Below are lines of data; restate word for word those running from the line containing "Tap the icrs.instructure.com address bar" to the line containing "Given: Open the Privacy Policy link", inclusive, and no others.

━━━ Entries supplied

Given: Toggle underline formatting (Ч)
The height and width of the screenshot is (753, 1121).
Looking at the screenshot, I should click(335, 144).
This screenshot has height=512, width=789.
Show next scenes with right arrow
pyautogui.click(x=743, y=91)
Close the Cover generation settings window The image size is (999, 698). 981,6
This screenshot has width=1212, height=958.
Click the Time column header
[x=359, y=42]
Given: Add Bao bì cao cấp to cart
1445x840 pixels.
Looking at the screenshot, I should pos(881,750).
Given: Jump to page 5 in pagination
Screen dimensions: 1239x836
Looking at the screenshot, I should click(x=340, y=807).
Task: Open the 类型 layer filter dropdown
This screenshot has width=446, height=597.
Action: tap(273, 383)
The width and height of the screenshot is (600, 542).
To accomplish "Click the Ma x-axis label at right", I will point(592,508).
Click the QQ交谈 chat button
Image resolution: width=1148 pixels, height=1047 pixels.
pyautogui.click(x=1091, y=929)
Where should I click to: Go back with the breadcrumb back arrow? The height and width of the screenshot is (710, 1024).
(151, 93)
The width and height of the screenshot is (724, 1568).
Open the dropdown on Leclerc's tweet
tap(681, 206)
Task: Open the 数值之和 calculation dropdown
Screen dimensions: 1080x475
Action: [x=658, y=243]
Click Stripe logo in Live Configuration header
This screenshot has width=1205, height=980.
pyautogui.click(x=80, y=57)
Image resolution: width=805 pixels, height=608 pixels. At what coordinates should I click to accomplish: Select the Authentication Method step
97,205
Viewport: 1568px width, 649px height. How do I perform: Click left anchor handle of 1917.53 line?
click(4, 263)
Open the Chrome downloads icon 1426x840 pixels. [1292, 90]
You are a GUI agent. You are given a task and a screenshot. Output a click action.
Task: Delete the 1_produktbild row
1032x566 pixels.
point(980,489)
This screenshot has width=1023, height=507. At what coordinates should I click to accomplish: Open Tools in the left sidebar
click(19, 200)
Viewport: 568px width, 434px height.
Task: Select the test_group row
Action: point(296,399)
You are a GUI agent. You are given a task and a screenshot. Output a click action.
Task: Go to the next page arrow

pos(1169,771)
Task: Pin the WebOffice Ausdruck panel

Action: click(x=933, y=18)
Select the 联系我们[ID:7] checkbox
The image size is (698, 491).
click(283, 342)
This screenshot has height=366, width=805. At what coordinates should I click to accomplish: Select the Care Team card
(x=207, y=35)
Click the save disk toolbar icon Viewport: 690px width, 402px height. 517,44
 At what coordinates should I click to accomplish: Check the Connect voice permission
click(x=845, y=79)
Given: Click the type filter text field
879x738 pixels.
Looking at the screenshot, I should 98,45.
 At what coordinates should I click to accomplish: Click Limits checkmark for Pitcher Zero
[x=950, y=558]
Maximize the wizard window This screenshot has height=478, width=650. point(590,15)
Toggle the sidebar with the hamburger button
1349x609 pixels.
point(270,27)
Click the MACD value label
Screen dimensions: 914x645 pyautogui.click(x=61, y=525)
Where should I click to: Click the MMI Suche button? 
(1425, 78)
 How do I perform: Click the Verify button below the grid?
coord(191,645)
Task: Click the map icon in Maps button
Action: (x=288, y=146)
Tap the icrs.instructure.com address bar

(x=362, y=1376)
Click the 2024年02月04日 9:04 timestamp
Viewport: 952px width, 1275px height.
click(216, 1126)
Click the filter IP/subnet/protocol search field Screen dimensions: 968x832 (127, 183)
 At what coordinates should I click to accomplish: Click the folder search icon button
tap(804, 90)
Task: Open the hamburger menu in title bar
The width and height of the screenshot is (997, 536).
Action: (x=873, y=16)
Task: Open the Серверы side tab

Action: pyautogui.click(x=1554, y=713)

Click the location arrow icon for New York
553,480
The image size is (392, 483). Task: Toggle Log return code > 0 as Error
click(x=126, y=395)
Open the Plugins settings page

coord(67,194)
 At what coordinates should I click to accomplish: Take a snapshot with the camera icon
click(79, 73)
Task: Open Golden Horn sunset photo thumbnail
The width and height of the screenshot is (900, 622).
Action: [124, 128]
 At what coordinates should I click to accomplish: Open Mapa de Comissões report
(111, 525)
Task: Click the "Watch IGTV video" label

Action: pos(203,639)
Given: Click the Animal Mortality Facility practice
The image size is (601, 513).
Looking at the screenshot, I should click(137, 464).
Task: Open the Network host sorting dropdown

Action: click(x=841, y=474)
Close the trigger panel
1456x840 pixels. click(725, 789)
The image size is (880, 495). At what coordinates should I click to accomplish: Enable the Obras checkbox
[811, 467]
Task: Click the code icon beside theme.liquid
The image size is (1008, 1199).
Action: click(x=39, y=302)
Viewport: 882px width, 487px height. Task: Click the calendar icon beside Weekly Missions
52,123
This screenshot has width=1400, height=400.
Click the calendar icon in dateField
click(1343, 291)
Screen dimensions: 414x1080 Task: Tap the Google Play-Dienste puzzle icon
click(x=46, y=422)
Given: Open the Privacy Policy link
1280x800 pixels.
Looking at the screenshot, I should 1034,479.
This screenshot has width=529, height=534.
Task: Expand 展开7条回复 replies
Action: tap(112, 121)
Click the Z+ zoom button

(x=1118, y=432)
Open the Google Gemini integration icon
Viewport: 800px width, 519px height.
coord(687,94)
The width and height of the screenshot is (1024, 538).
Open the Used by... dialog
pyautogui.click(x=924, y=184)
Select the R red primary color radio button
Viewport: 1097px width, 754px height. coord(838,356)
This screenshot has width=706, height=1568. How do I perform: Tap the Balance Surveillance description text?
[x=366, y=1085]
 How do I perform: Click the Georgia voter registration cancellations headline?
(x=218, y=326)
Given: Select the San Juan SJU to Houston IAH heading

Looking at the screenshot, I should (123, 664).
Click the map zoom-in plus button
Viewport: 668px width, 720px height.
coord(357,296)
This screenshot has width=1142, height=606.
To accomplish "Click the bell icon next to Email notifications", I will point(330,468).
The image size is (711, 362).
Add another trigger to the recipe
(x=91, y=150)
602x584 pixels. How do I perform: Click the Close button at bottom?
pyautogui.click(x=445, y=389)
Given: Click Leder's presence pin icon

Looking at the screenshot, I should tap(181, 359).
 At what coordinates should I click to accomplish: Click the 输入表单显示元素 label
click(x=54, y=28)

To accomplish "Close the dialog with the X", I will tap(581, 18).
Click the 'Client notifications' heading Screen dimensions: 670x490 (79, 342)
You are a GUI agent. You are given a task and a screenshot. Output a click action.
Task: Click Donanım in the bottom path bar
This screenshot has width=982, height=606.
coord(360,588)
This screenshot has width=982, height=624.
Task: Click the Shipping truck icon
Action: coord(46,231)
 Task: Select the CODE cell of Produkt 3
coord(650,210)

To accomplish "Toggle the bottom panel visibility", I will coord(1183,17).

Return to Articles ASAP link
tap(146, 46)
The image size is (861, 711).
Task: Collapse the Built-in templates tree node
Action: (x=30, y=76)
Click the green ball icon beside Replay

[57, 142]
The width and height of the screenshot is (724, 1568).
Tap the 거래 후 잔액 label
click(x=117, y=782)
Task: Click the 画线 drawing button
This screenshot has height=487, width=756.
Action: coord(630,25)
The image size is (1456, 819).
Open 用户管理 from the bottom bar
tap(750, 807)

━━━━━━

Response below:
Tap the icrs.instructure.com address bar

(x=362, y=1376)
Click the 2024年02月04日 9:04 timestamp
Viewport: 952px width, 1275px height.
click(216, 1126)
Click the filter IP/subnet/protocol search field Screen dimensions: 968x832 (127, 183)
 At what coordinates should I click to accomplish: Click the folder search icon button
tap(804, 90)
Task: Open the hamburger menu in title bar
The width and height of the screenshot is (997, 536).
Action: (x=873, y=16)
Task: Open the Серверы side tab

Action: pyautogui.click(x=1554, y=713)

Click the location arrow icon for New York
553,480
The image size is (392, 483). Task: Toggle Log return code > 0 as Error
click(x=126, y=395)
Open the Plugins settings page

coord(67,194)
 At what coordinates should I click to accomplish: Take a snapshot with the camera icon
click(79, 73)
Task: Open Golden Horn sunset photo thumbnail
The width and height of the screenshot is (900, 622).
Action: [124, 128]
 At what coordinates should I click to accomplish: Open Mapa de Comissões report
(111, 525)
Task: Click the "Watch IGTV video" label

Action: pos(203,639)
Given: Click the Animal Mortality Facility practice
The image size is (601, 513).
Looking at the screenshot, I should click(137, 464).
Task: Open the Network host sorting dropdown

Action: click(x=841, y=474)
Close the trigger panel
1456x840 pixels. click(725, 789)
The image size is (880, 495). At what coordinates should I click to accomplish: Enable the Obras checkbox
[811, 467]
Task: Click the code icon beside theme.liquid
The image size is (1008, 1199).
Action: click(x=39, y=302)
Viewport: 882px width, 487px height. Task: Click the calendar icon beside Weekly Missions
52,123
This screenshot has width=1400, height=400.
Click the calendar icon in dateField
click(1343, 291)
Screen dimensions: 414x1080 Task: Tap the Google Play-Dienste puzzle icon
click(x=46, y=422)
Given: Open the Privacy Policy link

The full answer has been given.